__Problem__:
Output the data below as a JSON list of strings, with one string per line and blank lines omitted.

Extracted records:

• • • • • • •

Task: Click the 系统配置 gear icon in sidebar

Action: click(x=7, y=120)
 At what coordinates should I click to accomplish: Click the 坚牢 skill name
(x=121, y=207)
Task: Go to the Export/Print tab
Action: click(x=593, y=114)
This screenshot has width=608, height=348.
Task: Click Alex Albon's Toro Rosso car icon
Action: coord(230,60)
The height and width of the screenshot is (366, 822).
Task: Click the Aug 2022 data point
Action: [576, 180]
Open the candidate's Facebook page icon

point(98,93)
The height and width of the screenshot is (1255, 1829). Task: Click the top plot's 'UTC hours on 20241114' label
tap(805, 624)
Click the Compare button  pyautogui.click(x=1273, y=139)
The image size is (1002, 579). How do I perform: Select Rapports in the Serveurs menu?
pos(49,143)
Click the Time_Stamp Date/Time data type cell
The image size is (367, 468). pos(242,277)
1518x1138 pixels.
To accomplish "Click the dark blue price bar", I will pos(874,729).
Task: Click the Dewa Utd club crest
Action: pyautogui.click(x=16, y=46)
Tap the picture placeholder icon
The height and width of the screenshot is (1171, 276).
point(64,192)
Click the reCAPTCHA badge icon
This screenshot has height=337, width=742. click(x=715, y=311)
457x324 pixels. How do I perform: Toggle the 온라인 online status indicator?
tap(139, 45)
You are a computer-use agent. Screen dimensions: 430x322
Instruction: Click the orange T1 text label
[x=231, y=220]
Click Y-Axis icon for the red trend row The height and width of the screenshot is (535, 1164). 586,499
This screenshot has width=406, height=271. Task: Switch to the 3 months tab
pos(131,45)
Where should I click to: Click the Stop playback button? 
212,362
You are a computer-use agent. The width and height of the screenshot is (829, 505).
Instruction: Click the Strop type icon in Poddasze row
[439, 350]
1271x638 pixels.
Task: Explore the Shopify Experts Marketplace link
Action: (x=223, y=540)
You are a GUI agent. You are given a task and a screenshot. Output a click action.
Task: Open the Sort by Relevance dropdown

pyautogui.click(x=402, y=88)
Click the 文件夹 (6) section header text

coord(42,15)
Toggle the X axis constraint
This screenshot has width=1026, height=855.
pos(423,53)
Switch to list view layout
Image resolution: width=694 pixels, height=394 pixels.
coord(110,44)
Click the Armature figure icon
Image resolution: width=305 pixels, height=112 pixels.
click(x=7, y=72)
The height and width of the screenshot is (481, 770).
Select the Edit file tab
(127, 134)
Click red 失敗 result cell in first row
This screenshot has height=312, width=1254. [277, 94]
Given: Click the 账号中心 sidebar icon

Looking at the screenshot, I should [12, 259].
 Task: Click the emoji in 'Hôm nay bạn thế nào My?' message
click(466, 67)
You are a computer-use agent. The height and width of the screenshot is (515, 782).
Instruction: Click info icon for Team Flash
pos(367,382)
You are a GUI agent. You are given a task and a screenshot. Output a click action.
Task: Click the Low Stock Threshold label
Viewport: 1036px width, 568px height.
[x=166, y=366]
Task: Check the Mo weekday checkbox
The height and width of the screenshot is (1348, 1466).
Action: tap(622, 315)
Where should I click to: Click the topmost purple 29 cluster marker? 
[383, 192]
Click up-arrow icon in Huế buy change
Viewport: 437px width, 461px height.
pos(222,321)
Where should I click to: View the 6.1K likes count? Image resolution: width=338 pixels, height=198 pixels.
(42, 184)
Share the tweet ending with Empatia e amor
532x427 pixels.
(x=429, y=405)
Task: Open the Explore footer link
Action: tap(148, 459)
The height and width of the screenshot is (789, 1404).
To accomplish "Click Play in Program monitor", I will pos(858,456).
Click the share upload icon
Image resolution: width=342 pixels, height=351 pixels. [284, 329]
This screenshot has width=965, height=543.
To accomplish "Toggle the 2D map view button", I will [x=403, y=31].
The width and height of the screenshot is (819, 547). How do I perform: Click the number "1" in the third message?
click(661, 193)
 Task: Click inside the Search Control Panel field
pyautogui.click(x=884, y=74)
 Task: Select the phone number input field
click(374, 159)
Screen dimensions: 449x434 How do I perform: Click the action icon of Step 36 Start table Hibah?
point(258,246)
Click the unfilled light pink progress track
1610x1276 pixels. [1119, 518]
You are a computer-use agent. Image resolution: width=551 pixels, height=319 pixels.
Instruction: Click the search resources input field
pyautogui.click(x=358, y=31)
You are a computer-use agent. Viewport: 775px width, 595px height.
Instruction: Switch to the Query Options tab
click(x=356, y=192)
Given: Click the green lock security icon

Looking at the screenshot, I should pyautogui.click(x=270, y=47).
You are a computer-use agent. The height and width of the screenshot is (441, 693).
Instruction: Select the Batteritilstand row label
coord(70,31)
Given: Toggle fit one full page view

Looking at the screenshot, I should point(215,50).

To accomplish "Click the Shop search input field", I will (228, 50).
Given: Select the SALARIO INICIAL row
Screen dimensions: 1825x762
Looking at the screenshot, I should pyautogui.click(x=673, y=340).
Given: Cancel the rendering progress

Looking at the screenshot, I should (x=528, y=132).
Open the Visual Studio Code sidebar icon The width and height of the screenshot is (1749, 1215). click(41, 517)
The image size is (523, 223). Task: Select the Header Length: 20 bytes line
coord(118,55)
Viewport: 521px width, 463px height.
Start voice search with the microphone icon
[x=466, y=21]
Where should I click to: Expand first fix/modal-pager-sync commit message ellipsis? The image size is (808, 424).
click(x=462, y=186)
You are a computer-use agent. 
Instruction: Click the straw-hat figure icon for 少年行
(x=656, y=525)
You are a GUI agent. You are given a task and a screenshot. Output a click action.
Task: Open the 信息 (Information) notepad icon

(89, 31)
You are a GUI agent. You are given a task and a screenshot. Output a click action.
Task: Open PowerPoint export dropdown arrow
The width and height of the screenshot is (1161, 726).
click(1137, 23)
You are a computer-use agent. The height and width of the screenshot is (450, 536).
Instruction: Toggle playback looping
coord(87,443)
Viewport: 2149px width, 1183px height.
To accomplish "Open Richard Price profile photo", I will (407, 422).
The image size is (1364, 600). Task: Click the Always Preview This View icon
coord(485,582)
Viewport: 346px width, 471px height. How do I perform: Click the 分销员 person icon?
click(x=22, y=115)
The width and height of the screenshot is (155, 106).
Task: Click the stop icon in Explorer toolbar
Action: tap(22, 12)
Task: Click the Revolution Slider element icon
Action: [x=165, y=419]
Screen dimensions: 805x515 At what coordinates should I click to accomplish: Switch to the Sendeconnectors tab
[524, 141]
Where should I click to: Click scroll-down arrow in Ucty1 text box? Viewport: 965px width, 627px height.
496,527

• • • • • • •

__Written reply__:
[
  "Task: Click the 系统配置 gear icon in sidebar",
  "Action: click(x=7, y=120)",
  " At what coordinates should I click to accomplish: Click the 坚牢 skill name",
  "(x=121, y=207)",
  "Task: Go to the Export/Print tab",
  "Action: click(x=593, y=114)",
  "This screenshot has width=608, height=348.",
  "Task: Click Alex Albon's Toro Rosso car icon",
  "Action: coord(230,60)",
  "The height and width of the screenshot is (366, 822).",
  "Task: Click the Aug 2022 data point",
  "Action: [576, 180]",
  "Open the candidate's Facebook page icon",
  "point(98,93)",
  "The height and width of the screenshot is (1255, 1829). Task: Click the top plot's 'UTC hours on 20241114' label",
  "tap(805, 624)",
  "Click the Compare button  pyautogui.click(x=1273, y=139)",
  "The image size is (1002, 579). How do I perform: Select Rapports in the Serveurs menu?",
  "pos(49,143)",
  "Click the Time_Stamp Date/Time data type cell",
  "The image size is (367, 468). pos(242,277)",
  "1518x1138 pixels.",
  "To accomplish \"Click the dark blue price bar\", I will pos(874,729).",
  "Task: Click the Dewa Utd club crest",
  "Action: pyautogui.click(x=16, y=46)",
  "Tap the picture placeholder icon",
  "The height and width of the screenshot is (1171, 276).",
  "point(64,192)",
  "Click the reCAPTCHA badge icon",
  "This screenshot has height=337, width=742. click(x=715, y=311)",
  "457x324 pixels. How do I perform: Toggle the 온라인 online status indicator?",
  "tap(139, 45)",
  "You are a computer-use agent. Screen dimensions: 430x322",
  "Instruction: Click the orange T1 text label",
  "[x=231, y=220]",
  "Click Y-Axis icon for the red trend row The height and width of the screenshot is (535, 1164). 586,499",
  "This screenshot has width=406, height=271. Task: Switch to the 3 months tab",
  "pos(131,45)",
  "Where should I click to: Click the Stop playback button? ",
  "212,362",
  "You are a computer-use agent. The width and height of the screenshot is (829, 505).",
  "Instruction: Click the Strop type icon in Poddasze row",
  "[439, 350]",
  "1271x638 pixels.",
  "Task: Explore the Shopify Experts Marketplace link",
  "Action: (x=223, y=540)",
  "You are a GUI agent. You are given a task and a screenshot. Output a click action.",
  "Task: Open the Sort by Relevance dropdown",
  "pyautogui.click(x=402, y=88)",
  "Click the 文件夹 (6) section header text",
  "coord(42,15)",
  "Toggle the X axis constraint",
  "This screenshot has width=1026, height=855.",
  "pos(423,53)",
  "Switch to list view layout",
  "Image resolution: width=694 pixels, height=394 pixels.",
  "coord(110,44)",
  "Click the Armature figure icon",
  "Image resolution: width=305 pixels, height=112 pixels.",
  "click(x=7, y=72)",
  "The height and width of the screenshot is (481, 770).",
  "Select the Edit file tab",
  "(127, 134)",
  "Click red 失敗 result cell in first row",
  "This screenshot has height=312, width=1254. [277, 94]",
  "Given: Click the 账号中心 sidebar icon",
  "Looking at the screenshot, I should [12, 259].",
  " Task: Click the emoji in 'Hôm nay bạn thế nào My?' message",
  "click(466, 67)",
  "You are a computer-use agent. The height and width of the screenshot is (515, 782).",
  "Instruction: Click info icon for Team Flash",
  "pos(367,382)",
  "You are a GUI agent. You are given a task and a screenshot. Output a click action.",
  "Task: Click the Low Stock Threshold label",
  "Viewport: 1036px width, 568px height.",
  "[x=166, y=366]",
  "Task: Check the Mo weekday checkbox",
  "The height and width of the screenshot is (1348, 1466).",
  "Action: tap(622, 315)",
  "Where should I click to: Click the topmost purple 29 cluster marker? ",
  "[383, 192]",
  "Click up-arrow icon in Huế buy change",
  "Viewport: 437px width, 461px height.",
  "pos(222,321)",
  "Where should I click to: View the 6.1K likes count? Image resolution: width=338 pixels, height=198 pixels.",
  "(42, 184)",
  "Share the tweet ending with Empatia e amor",
  "532x427 pixels.",
  "(x=429, y=405)",
  "Task: Open the Explore footer link",
  "Action: tap(148, 459)",
  "The height and width of the screenshot is (789, 1404).",
  "To accomplish \"Click Play in Program monitor\", I will pos(858,456).",
  "Click the share upload icon",
  "Image resolution: width=342 pixels, height=351 pixels. [284, 329]",
  "This screenshot has width=965, height=543.",
  "To accomplish \"Toggle the 2D map view button\", I will [x=403, y=31].",
  "The width and height of the screenshot is (819, 547). How do I perform: Click the number \"1\" in the third message?",
  "click(661, 193)",
  " Task: Click inside the Search Control Panel field",
  "pyautogui.click(x=884, y=74)",
  " Task: Select the phone number input field",
  "click(374, 159)",
  "Screen dimensions: 449x434 How do I perform: Click the action icon of Step 36 Start table Hibah?",
  "point(258,246)",
  "Click the unfilled light pink progress track",
  "1610x1276 pixels. [1119, 518]",
  "You are a computer-use agent. Image resolution: width=551 pixels, height=319 pixels.",
  "Instruction: Click the search resources input field",
  "pyautogui.click(x=358, y=31)",
  "You are a computer-use agent. Viewport: 775px width, 595px height.",
  "Instruction: Switch to the Query Options tab",
  "click(x=356, y=192)",
  "Given: Click the green lock security icon",
  "Looking at the screenshot, I should pyautogui.click(x=270, y=47).",
  "You are a computer-use agent. The height and width of the screenshot is (441, 693).",
  "Instruction: Select the Batteritilstand row label",
  "coord(70,31)",
  "Given: Toggle fit one full page view",
  "Looking at the screenshot, I should point(215,50).",
  "To accomplish \"Click the Shop search input field\", I will (228, 50).",
  "Given: Select the SALARIO INICIAL row",
  "Screen dimensions: 1825x762",
  "Looking at the screenshot, I should pyautogui.click(x=673, y=340).",
  "Given: Cancel the rendering progress",
  "Looking at the screenshot, I should (x=528, y=132).",
  "Open the Visual Studio Code sidebar icon The width and height of the screenshot is (1749, 1215). click(41, 517)",
  "The image size is (523, 223). Task: Select the Header Length: 20 bytes line",
  "coord(118,55)",
  "Viewport: 521px width, 463px height.",
  "Start voice search with the microphone icon",
  "[x=466, y=21]",
  "Where should I click to: Expand first fix/modal-pager-sync commit message ellipsis? The image size is (808, 424).",
  "click(x=462, y=186)",
  "You are a computer-use agent. ",
  "Instruction: Click the straw-hat figure icon for 少年行",
  "(x=656, y=525)",
  "You are a GUI agent. You are given a task and a screenshot. Output a click action.",
  "Task: Open the 信息 (Information) notepad icon",
  "(89, 31)",
  "You are a GUI agent. You are given a task and a screenshot. Output a click action.",
  "Task: Open PowerPoint export dropdown arrow",
  "The width and height of the screenshot is (1161, 726).",
  "click(1137, 23)",
  "You are a computer-use agent. The height and width of the screenshot is (450, 536).",
  "Instruction: Toggle playback looping",
  "coord(87,443)",
  "Viewport: 2149px width, 1183px height.",
  "To accomplish \"Open Richard Price profile photo\", I will (407, 422).",
  "The image size is (1364, 600). Task: Click the Always Preview This View icon",
  "coord(485,582)",
  "Viewport: 346px width, 471px height. How do I perform: Click the 分销员 person icon?",
  "click(x=22, y=115)",
  "The width and height of the screenshot is (155, 106).",
  "Task: Click the stop icon in Explorer toolbar",
  "Action: tap(22, 12)",
  "Task: Click the Revolution Slider element icon",
  "Action: [x=165, y=419]",
  "Screen dimensions: 805x515 At what coordinates should I click to accomplish: Switch to the Sendeconnectors tab",
  "[524, 141]",
  "Where should I click to: Click scroll-down arrow in Ucty1 text box? Viewport: 965px width, 627px height.",
  "496,527"
]